A final restriction is that these statements are not supported in SQL transactions or subqueries. They may be in the future if there’s enough need, and if we can figure out how to correctly implement them.
Time-travel queries were made as part of work being done on backups. CockroachDB provides lockless transactions, which allows operations to proceed without locking resources at the possibility of being aborted and forced to retry. Currently, a naive backup script performing a
SELECT * on a large, write-heavy table could reasonably be restarted many times.
Instead, our upcoming backup tool pages over the data in a table with separate queries but all at the same time using our above feature. These queries can still be aborted, but they can then retry without re-reading the entire table, and resume backup from where they left off.

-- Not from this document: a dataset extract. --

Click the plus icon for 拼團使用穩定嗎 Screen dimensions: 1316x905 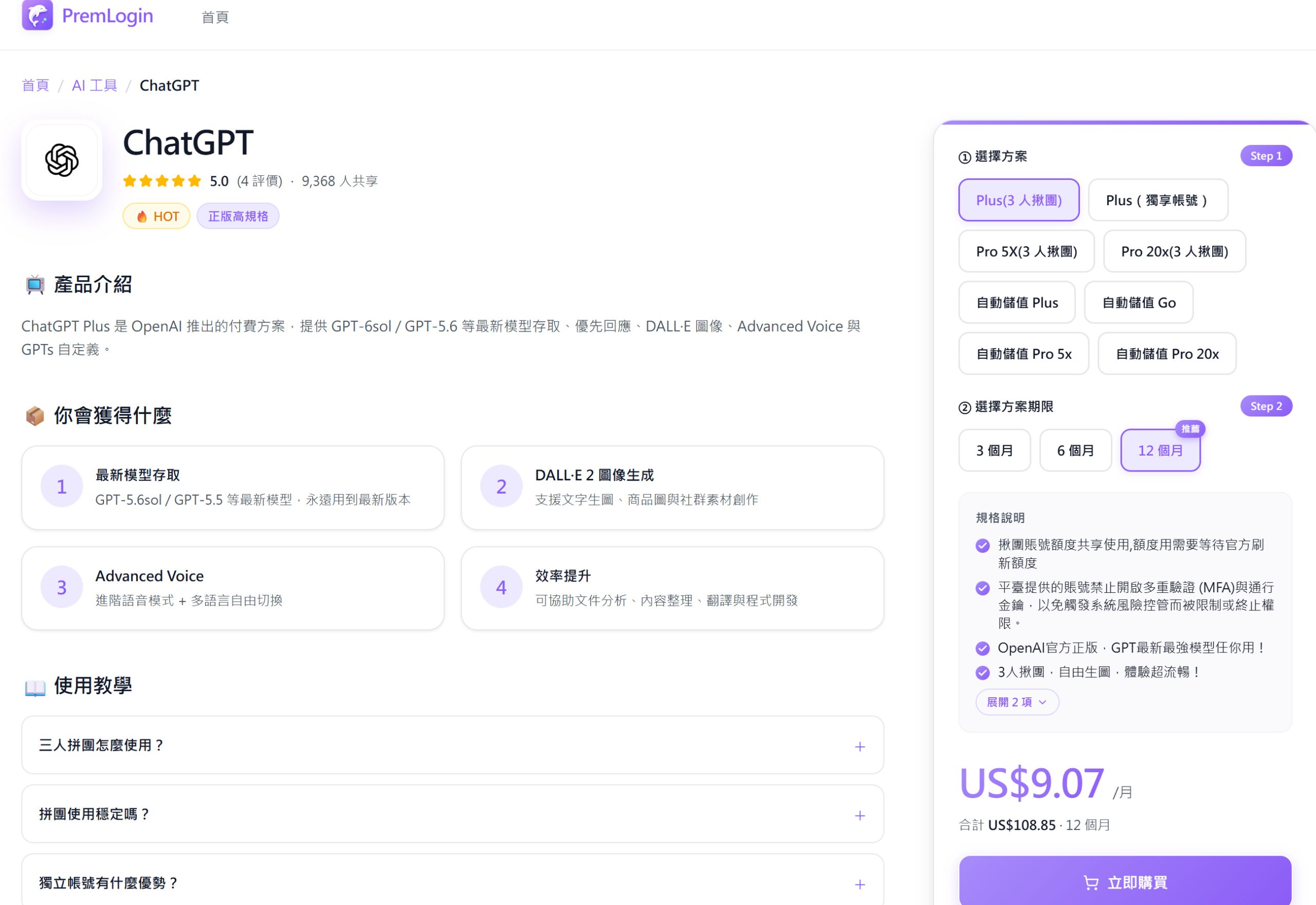(860, 816)

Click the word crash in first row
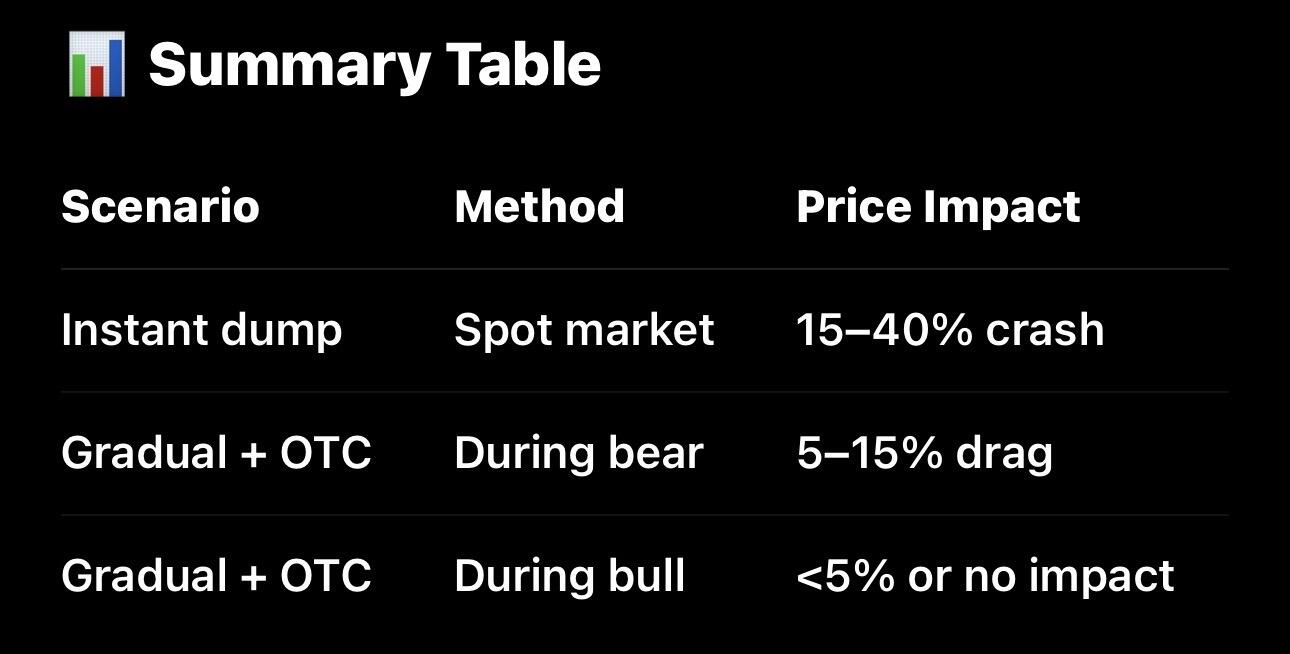click(1045, 332)
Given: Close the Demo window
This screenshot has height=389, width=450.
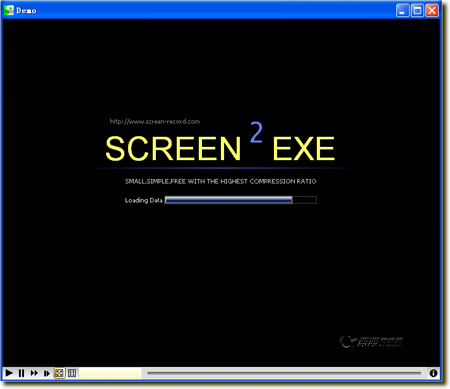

As an added benefit, these also allow for backups of multiple tables to be done in parallel. Improving the speed of backup (and restore) is actively being worked on.
Broadly, this feature works by setting the timestamp of a request to the specified historical timestamp. All operations in CockroachDB have a timestamp, which is usually populated to the current time or start of the current transaction. With time-travel queries, this timestamp is modified, and the existing machinery operates as if it’s gotten a normal command. Implementing it required three main changes:
First, the GC was changed so that instead of removing any values older than its threshold, it kept any data needed to respond to queries within its threshold. Instead of removing data older than 24 hours, anything valid within the last 24 hours was kept.
Second, commands outside the GC threshold for a given range (shard) return an error. Previously, if a read was sent with a timestamp before the oldest value that the GC kept, an empty (but successful) result was returned. I’m not aware of a situation where this could ever happen, but now it certainly can’t.
AS OF SYSTEM TIME syntax was hooked up to some new logic. This logic sets the timestamp of the transaction to the specified time and executes it (note that a single statement outside a SQL transaction gets converted into an implicit, single-statement transaction). The table schema fetch process uses this timestamp and gets the correct version of the schema. Type checking is performed. If everything is ok, the reads are executed. We didn’t have to change any of the underlying logic in any non-SQL layer.
Time-travel queries are awesome because they enable new features to be built and old data is cleaned up automatically by the system. They can be used to provide a consistent view of an entire cluster without using a SQL transaction, and thus have a much lower risk of being aborted by other queries. We built them for backups, but we think they will enable broader applications to be built on top of them.
 Placeholders are not supported because an expression needs to be type checked so the server can return to the client the expected types of the placeholders. Since we only know the timestamp, and thus the schema of the table, at statement execution time, we cannot always type check a statement. Consider
SELECT a+$1 FROM t AS OF SYSTEM TIME $2. Here,
$1 could be a variety of types depending on the type of
a. But until we know the “as of” time, we don’t know which schema
t had and thus can’t determine the type of
a. We could theoretically support placeholders here if there’s exactly one placeholder and it is the “as of” time by delaying type checking until execution time, but we don’t yet.